Les périphrases verbales en français – (In)Stabilité catégorielle et plasticité des usages
Ce colloque s’inscrit dans le cadre de la 10e édition des rencontres scientifiques Montpellier-Sherbrooke, qui se tiendront à l’Université de Montpellier du 3 au 5 juin 2026.
Dans la réflexion sur le changement linguistique, le cas des périphrases verbales fait figure d’exemple prototypique. Meillet fait ainsi de la formation du futur en français par la périphrase infinitif + habeo l’illustration par excellence de la « grammaticalisation », « changement d’un mot en élément grammatical » ([1912] 1921, 133 et 139). Traditionnellement définies comme des « locutions formées d’un verbe, en général à un mode personnel, dont le sens propre est plus ou moins effacé, et d'une forme nominale, participe ou infinitif, d'un autre verbe qui, lui, a gardé tout son sens » (Gougenheim, 1929, I), les périphrases verbales occupent une place importante dans l’étude de la langue française, à la croisée de la morphosyntaxe, de la sémantique et de la diachronie.
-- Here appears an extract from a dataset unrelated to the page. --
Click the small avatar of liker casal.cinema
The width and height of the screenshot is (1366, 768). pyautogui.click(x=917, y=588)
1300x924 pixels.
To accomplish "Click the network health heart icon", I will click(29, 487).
Comme le montrent Gosselin (2021) et Gosselin et Bertin (2022), ces constructions posent des questions fondamentales sur la frontière entre lexique et grammaire, ainsi que sur les mécanismes de structuration du temps, de l’aspect, de la modalité et de la diathèse. La délimitation de ce domaine pose un certain nombre d’enjeux, qui invitent à repenser la classification des constructions verbales et à interroger la stabilité même des catégories grammaticales.
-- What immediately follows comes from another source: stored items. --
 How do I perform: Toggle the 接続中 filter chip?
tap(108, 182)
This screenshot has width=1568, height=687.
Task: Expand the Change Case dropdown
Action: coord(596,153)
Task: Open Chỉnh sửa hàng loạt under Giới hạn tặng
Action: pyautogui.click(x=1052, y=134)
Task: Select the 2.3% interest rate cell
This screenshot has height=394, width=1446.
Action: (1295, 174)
Longtemps menée dans une perspective philologique, fondée, en linguistique française, par Gougenheim, la recherche sur les périphrases verbales bénéficie aujourd’hui largement des apports des théories de la grammaticalisation (Heine 1993 ; Hopper & Traugott 2003 ; Kronning 2003) ou de la constructionnalisation (Traugott & Trousdale 2013), et des approches relevant des grammaires fonctionnelles (François 2003 ; Gosselin 2021, 98 et sq.). Ces travaux fournissent un cadre d’analyse pour cerner la transition progressive de verbes dits « pleins » vers des marqueurs grammaticaux, ainsi que la variation des degrés d’auxiliarité.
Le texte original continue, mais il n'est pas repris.